One of the characters in the film Mephisto was reportedly based on her. Hoppe made no secret of her contacts with the Nazi elite in the 1930s/40s, including being invited to dinner by Hitler. Her role in Der Schimmelreiter (The Rider of the White Horse, 1934) made her famous almost overnight, while her “Aryan” face made her a darling of the Nazi elite. Later Hoppe would label this period of her life as “the black page in my golden book”.
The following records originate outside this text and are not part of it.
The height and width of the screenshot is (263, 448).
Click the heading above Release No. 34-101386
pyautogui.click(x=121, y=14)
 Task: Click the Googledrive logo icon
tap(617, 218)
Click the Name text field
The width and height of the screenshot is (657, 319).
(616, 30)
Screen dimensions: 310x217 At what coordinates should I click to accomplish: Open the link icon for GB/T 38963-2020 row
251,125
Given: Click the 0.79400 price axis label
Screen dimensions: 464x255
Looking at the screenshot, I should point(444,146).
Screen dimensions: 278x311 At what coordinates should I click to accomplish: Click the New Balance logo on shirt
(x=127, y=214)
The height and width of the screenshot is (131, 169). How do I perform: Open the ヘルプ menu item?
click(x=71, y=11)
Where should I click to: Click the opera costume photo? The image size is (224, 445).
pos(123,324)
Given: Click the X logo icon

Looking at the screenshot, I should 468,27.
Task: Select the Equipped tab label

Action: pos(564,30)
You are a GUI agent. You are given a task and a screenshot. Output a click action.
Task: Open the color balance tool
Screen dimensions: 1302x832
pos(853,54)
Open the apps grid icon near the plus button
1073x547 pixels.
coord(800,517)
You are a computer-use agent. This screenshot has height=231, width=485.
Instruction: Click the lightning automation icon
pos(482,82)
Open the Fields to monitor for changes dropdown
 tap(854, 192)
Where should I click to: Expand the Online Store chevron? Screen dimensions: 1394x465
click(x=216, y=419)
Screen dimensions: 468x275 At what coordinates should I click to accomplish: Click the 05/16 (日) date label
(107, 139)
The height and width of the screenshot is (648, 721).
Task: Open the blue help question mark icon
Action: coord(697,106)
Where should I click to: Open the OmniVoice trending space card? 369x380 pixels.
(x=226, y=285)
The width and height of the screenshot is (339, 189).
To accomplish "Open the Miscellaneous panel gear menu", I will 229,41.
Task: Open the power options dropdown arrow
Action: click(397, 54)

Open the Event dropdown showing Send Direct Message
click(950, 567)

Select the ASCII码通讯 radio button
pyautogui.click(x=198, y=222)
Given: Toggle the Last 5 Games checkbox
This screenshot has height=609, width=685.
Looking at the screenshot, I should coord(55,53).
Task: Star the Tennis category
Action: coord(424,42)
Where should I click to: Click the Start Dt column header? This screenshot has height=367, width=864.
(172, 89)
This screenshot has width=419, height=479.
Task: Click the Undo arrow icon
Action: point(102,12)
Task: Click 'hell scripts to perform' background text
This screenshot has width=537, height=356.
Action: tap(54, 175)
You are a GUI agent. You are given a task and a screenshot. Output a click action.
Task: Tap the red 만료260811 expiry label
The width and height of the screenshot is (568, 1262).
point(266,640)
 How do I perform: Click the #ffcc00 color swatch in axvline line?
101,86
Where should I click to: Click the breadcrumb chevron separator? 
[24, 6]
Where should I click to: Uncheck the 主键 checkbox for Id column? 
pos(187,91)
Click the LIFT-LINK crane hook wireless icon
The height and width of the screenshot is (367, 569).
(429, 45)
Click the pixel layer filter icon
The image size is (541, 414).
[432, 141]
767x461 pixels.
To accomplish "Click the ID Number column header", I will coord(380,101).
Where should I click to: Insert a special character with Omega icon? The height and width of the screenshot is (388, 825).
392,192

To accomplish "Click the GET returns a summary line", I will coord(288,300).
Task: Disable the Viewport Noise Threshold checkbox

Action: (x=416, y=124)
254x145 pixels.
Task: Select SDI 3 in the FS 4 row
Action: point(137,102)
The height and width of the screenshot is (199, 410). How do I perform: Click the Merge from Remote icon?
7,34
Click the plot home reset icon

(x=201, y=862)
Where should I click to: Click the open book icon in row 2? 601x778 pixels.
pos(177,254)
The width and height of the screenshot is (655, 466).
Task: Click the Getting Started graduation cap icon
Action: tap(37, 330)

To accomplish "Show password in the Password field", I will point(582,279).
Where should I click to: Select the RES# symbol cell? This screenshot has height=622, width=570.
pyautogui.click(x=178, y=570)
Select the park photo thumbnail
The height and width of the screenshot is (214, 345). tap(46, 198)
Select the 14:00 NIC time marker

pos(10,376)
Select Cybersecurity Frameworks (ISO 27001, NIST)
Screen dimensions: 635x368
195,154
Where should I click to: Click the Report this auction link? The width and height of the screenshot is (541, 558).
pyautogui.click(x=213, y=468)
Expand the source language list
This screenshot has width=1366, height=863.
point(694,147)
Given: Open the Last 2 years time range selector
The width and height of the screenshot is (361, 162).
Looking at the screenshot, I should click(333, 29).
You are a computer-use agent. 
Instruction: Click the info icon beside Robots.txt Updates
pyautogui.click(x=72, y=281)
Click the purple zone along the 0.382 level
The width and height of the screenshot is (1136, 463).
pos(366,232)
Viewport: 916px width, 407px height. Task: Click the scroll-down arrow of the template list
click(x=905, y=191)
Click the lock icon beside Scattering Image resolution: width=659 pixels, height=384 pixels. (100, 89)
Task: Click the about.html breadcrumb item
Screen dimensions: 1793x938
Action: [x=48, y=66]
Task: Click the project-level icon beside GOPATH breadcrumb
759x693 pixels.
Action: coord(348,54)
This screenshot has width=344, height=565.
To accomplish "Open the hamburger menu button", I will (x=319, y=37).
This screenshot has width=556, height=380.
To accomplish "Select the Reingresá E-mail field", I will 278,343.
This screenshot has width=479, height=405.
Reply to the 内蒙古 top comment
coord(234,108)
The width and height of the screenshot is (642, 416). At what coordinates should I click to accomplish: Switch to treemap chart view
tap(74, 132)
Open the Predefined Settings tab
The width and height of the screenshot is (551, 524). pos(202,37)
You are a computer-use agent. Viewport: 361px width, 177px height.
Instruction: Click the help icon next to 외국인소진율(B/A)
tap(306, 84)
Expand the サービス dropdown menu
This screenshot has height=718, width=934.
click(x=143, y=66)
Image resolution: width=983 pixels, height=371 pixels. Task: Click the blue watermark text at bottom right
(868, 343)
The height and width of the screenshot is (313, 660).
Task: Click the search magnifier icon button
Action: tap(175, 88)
During her time acting at the home of the Prussian State Theatre, the Schauspielhaus, Hoppe developed her analytical approach to acting, which she stated consisted in her “taking apart every sentence” and giving the use of language a brilliance. This method was to be associated with Hoppe throughout her working life. In 1946 her only child, Benedikt Johann Percy Gründgens, was born.
Four years later after her divorce from Gründgens, Hoppe had a great success as Blanche Dubois in Tennessee Williams’s A Streetcar Named Desire, and increasingly played avant-garde roles, written by authors such as Heiner Muller (Quartett, 1994) and Thomas Bernhard, who became her partner in private life as well. She became a favourite of the young and iconoclastic directors Claus Peymann, Robert Wilson and Frank Castorf.
Hoppe died in Siegsdorf, Bavaria, in 2002 from natural causes, aged 93. “German theater has lost its queen”, said Claus Peymann of the Berliner Ensemble, whose theatre featured Hoppe’s last performance, in Bertolt Brecht’s Resistible Rise of Arturo Ui, in December 1997. In one of her last interviews Hoppe stated, “I have a go at happiness every day. That takes discipline, a virtue every halfway decent actor should have.”